From 042a8137eda7e592bc4e7b3bf25afbfd52e139e5 Mon Sep 17 00:00:00 2001
From: Meekail Zain <zainmeekail@gmail.com>
Date: Thu, 22 Jan 2026 20:53:56 +0000
Subject: [PATCH 1/2] Clean up testing of outdated behavior

---
 tests/pytorch/attention/test_attention.py | 66 ++++++-----------------
 1 file changed, 17 insertions(+), 49 deletions(-)

diff --git a/tests/pytorch/attention/test_attention.py b/tests/pytorch/attention/test_attention.py
index a5128653e..f08f0a15b 100644
--- a/tests/pytorch/attention/test_attention.py
+++ b/tests/pytorch/attention/test_attention.py
@@ -127,7 +127,7 @@ def test_gqa_mla_thd():
     if FusedAttnBackend["CK"] not in fused_attn_backends:
         pytest.skip("This test requires the CK fused attention backend.")
 
-    test_dot_product_attention(dtype, {"layout_1": config}, "layout_1", False, False, qkv_layout, False, True, False)
+    test_dot_product_attention(dtype, {"layout_1": config}, "layout_1", False, False, qkv_layout, False, True)
 
 @pytest.mark.skipif(not IS_HIP_EXTENSION, reason="ROCm TE specific pytests.")
 def test_dot_product_mem_calc():
@@ -179,9 +179,8 @@ def test_dot_product_mem_calc():
 @pytest.mark.parametrize("qkv_layout", [None])
 @pytest.mark.parametrize("swa", [False])
 @pytest.mark.parametrize("pad_between_seqs", [False])
-@pytest.mark.parametrize("share_cu_seqlens_ref", [False])
 def test_dot_product_attention(
-    dtype, model_configs, model, ckpt_attn, workspace_opt, qkv_layout, swa, pad_between_seqs, share_cu_seqlens_ref
+    dtype, model_configs, model, ckpt_attn, workspace_opt, qkv_layout, swa, pad_between_seqs
 ):
     """Test DotProductAttention module"""
 
@@ -269,7 +268,6 @@ def test_dot_product_attention(
                 workspace_opt,
                 pad_between_seqs,
                 is_training,
-                share_cu_seqlens_ref,
             )
         if len(fused_attn_backends) == 2:
             os.environ["NVTE_FUSED_ATTN_BACKEND"] = "0"
@@ -284,7 +282,6 @@ def test_dot_product_attention(
                 workspace_opt,
                 pad_between_seqs,
                 is_training,
-                share_cu_seqlens_ref, # Not used by AOT
             )
             os.environ["NVTE_FUSED_ATTN_BACKEND"] = "1"
             os.environ["NVTE_FUSED_ATTN_CK"] = "1"
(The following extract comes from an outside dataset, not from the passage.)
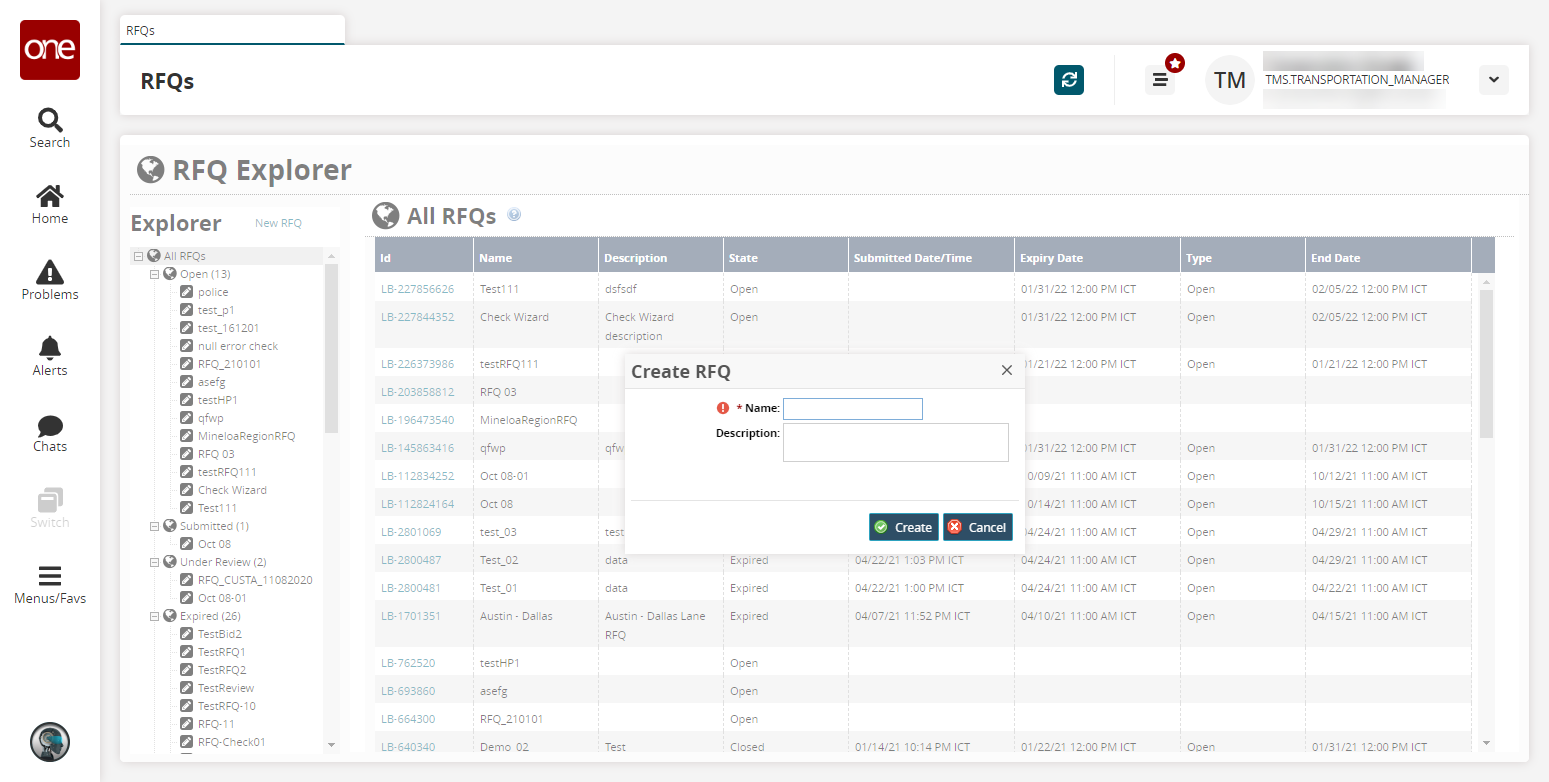Collapse the Under Review (2) node
The image size is (1549, 782).
click(155, 562)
@@ -300,7 +297,6 @@ def test_dot_product_attention(
                 workspace_opt,
                 pad_between_seqs,
                 is_training,
-                share_cu_seqlens_ref,
             )
             if IS_HIP_EXTENSION:
                 os.environ["NVTE_CK_USES_FWD_V3"] = "0"
@@ -314,7 +310,6 @@ def test_dot_product_attention(
                     workspace_opt,
                     pad_between_seqs,
                     is_training,
-                    share_cu_seqlens_ref,
                 )
 
 
@@ -329,7 +324,6 @@ def test_dot_product_attention(
             workspace_opt,
             pad_between_seqs,
             is_training,
-            share_cu_seqlens_ref,
         )
 
     logging.info(f"[test_dot_product_attention]: is_training = {is_training}")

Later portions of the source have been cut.